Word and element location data
·····
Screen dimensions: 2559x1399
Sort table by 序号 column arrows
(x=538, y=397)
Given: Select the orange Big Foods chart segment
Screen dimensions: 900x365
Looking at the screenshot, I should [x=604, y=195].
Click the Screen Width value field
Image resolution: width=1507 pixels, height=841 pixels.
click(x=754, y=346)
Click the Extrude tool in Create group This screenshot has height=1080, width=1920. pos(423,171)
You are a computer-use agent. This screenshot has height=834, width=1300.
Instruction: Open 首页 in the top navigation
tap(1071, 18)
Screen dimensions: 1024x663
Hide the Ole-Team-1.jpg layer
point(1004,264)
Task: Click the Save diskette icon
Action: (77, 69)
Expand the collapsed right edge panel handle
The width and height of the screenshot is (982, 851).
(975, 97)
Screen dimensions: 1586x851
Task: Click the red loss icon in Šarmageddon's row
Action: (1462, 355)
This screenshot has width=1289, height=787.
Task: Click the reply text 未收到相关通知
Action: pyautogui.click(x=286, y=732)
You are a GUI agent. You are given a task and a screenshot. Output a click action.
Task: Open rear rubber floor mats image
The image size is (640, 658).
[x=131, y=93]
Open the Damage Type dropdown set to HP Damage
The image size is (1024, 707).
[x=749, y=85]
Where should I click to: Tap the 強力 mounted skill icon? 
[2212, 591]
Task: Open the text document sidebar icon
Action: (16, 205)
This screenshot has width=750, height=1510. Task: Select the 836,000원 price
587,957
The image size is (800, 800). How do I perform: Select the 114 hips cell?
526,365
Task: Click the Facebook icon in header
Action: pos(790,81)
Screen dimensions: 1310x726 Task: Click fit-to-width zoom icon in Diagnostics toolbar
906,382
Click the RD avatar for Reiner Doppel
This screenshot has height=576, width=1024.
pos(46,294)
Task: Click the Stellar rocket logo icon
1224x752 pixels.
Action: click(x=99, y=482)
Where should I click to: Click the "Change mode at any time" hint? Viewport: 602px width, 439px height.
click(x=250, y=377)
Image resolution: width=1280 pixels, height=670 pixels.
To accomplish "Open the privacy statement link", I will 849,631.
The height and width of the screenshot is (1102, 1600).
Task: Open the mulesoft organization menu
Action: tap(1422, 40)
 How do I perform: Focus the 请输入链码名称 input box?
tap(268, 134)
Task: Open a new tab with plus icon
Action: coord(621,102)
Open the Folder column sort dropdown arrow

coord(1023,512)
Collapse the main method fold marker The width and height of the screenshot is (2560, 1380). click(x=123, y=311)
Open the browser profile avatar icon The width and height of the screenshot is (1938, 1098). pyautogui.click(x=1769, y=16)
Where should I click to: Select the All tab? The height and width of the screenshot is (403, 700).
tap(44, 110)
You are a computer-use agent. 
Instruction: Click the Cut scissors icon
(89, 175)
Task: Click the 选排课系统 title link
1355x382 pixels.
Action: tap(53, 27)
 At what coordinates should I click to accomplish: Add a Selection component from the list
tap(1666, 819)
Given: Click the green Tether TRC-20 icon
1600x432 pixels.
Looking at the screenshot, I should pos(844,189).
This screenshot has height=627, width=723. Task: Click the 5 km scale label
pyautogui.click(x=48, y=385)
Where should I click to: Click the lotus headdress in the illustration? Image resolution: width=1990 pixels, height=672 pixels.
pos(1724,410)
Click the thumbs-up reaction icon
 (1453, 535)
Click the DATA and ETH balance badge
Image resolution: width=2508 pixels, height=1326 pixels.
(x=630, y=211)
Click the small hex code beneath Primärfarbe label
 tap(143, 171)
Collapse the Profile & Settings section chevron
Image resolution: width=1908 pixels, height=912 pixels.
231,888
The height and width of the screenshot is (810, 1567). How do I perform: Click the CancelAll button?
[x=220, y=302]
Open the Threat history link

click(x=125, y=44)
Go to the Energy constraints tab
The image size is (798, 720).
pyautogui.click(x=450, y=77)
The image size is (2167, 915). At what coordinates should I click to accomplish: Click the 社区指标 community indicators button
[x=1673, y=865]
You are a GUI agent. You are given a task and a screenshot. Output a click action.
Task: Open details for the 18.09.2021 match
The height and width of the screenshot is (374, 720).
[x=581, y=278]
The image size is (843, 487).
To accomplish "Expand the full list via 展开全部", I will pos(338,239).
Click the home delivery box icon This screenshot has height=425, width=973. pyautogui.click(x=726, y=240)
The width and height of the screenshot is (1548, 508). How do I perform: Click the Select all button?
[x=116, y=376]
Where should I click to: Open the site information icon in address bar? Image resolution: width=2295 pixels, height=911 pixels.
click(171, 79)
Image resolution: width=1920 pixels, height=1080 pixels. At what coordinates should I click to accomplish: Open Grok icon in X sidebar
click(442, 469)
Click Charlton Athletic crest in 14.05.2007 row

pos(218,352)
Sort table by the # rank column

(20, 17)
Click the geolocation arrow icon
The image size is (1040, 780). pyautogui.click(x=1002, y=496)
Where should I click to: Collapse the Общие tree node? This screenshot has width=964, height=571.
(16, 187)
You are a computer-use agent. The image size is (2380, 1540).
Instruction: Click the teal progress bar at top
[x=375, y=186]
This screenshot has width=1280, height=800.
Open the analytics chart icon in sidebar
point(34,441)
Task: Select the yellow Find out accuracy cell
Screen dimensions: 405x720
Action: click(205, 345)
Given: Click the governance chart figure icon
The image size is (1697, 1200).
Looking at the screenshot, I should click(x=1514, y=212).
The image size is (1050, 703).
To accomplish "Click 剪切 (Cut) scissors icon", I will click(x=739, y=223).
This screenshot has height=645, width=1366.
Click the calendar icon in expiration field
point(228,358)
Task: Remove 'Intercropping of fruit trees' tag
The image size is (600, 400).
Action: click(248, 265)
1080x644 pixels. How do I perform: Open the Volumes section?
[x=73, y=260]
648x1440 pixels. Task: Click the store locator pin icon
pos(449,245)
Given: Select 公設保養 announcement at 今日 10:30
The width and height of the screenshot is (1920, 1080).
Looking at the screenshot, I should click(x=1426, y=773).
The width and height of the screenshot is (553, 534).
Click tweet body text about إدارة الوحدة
·····
• Brief:
Reproduce character for character the records above, from the line with "Click the home" to the line with "[x=375, y=186]". Include both of those lines.

• Exercise response:
Click the home delivery box icon This screenshot has height=425, width=973. pyautogui.click(x=726, y=240)
The width and height of the screenshot is (1548, 508). How do I perform: Click the Select all button?
[x=116, y=376]
Where should I click to: Open the site information icon in address bar? Image resolution: width=2295 pixels, height=911 pixels.
click(171, 79)
Image resolution: width=1920 pixels, height=1080 pixels. At what coordinates should I click to accomplish: Open Grok icon in X sidebar
click(442, 469)
Click Charlton Athletic crest in 14.05.2007 row

pos(218,352)
Sort table by the # rank column

(20, 17)
Click the geolocation arrow icon
The image size is (1040, 780). pyautogui.click(x=1002, y=496)
Where should I click to: Collapse the Общие tree node? This screenshot has width=964, height=571.
(16, 187)
You are a computer-use agent. The image size is (2380, 1540).
Instruction: Click the teal progress bar at top
[x=375, y=186]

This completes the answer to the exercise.